Publication year - 2009
Publication title -
alimentary pharmacology and therapeutics
Language(s) - English
Resource type - Journals
SCImago Journal Rank - 3.308
H-Index - 177
eISSN - 1365-2036
pISSN - 0269-2813
DOI - 10.1111/j.1365-2036.2008.03880.x
Subject(s) - nadolol , medicine , ligation , portal venous pressure , hemodynamics , randomized controlled trial , prazosin , portal hypertension , anesthesia , cardiology , gastroenterology , cirrhosis , antagonist , receptor , propranolol
Summary Background  Hepatic venous pressure gradient (HVPG) monitoring of therapy to prevent variceal rebleeding provides strong prognostic information. Treatment of nonresponders to β‐blockers ± nitrates has not been clarified. Aim  To assess the value of HVPG‐guided therapy using nadolol + prazosin in nonresponders to nadolol + isosorbide‐5‐mononitrate (ISMN) compared with a control group treated with nadolol + ligation. Methods  Cirrhotic patients with variceal bleeding were randomized to HVPG‐guided therapy ( n  = 30) or nadolol + ligation ( n  = 29). A Baseline haemodynamic study was performed and repeated within 1 month. In the guided‐therapy group, nonresponders to nadolol + ISMN received nadolol and carefully titrated prazosin and had a third haemodynamic study. Results  Nadolol + prazosin decreased HVPG in nonresponders to nadolol + ISMN ( P  < 0.001). Finally, 74% of patients were responders in the guided‐therapy group vs. 32% in the nadolol + ligation group ( P  < 0.01).
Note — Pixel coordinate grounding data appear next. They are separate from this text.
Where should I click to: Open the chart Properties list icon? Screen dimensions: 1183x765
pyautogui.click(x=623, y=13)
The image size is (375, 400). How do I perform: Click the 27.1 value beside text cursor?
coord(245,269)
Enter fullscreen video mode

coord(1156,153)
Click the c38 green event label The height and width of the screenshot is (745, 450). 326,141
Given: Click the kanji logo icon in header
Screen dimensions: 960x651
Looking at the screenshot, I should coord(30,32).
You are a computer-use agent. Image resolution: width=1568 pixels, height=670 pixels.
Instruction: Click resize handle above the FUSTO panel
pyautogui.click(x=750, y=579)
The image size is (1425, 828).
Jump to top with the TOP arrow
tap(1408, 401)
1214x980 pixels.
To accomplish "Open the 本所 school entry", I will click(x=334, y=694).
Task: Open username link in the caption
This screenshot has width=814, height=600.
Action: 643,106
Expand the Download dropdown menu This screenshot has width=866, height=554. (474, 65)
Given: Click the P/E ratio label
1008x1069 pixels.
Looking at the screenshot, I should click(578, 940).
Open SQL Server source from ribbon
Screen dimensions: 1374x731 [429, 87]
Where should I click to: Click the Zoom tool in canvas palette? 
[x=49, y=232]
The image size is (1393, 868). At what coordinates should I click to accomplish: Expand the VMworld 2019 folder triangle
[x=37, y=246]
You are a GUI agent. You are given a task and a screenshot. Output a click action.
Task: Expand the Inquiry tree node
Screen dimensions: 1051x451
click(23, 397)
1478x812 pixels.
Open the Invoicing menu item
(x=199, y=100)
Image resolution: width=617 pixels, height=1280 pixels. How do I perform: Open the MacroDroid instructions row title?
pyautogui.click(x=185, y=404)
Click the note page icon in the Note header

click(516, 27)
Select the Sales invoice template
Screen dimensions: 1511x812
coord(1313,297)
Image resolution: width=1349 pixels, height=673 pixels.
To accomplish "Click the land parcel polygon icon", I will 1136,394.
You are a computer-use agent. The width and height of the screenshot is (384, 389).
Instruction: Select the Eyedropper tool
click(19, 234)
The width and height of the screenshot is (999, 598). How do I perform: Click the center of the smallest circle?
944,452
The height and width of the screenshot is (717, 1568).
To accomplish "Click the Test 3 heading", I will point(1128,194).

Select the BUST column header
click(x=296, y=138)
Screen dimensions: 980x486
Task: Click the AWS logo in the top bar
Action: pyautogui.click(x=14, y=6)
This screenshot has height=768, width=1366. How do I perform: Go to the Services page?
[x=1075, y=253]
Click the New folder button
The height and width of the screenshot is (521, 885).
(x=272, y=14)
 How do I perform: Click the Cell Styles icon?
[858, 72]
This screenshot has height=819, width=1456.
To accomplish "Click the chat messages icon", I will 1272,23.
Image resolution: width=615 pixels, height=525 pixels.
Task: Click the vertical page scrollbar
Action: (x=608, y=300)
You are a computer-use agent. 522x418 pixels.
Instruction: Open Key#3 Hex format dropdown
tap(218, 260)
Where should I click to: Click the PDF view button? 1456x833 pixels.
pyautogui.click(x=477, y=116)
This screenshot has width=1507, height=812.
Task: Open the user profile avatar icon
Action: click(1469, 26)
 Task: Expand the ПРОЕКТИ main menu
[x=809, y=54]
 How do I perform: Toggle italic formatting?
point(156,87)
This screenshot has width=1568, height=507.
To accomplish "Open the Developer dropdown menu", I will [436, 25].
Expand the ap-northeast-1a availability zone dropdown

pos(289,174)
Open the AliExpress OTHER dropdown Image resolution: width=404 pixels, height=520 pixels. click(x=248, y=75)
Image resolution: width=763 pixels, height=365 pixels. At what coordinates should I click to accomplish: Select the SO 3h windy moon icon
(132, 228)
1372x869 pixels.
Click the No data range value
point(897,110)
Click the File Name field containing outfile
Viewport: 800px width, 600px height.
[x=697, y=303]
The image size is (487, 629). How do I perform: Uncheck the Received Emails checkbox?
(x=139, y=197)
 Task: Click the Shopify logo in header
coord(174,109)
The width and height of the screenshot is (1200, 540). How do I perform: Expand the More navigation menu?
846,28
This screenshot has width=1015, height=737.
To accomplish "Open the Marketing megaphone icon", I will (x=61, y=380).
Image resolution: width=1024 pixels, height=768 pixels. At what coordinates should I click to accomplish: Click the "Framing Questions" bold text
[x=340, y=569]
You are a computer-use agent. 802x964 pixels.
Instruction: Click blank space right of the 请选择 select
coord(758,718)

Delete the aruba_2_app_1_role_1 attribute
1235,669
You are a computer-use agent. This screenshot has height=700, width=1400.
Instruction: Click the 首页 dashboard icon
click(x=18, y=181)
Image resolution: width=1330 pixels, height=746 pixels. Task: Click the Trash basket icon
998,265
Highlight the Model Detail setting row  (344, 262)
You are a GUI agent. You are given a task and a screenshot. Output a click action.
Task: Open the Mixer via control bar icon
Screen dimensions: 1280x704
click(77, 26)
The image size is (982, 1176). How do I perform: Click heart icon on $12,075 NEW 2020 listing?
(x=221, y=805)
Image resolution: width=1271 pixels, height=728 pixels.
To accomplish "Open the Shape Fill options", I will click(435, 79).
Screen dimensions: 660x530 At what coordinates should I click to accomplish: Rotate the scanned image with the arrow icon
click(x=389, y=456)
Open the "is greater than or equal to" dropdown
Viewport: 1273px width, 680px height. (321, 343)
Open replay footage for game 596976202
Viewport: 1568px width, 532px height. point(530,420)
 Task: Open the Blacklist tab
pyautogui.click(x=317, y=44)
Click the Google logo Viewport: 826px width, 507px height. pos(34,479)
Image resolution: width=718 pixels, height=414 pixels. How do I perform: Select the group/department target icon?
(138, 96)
The probability of rebleeding was lower in responders than in nonresponders in the guided therapy group ( P  < 0.01), but not in the nadolol + ligation group ( P  = 0.41). In all, 57% of nonresponders rebled in the guided‐therapy group and 20% in the nadolol + ligation group ( P  = 0.05). The incidence of complications was similar. Conclusions  In patients treated to prevent variceal rebleeding, the association of nadolol and prazosin effectively rescued nonresponders to nadolol and ISMN, improving the haemodynamic response observed in controls receiving nadolol and endoscopic variceal ligation. Our results also suggest that ligation may rescue nonresponders.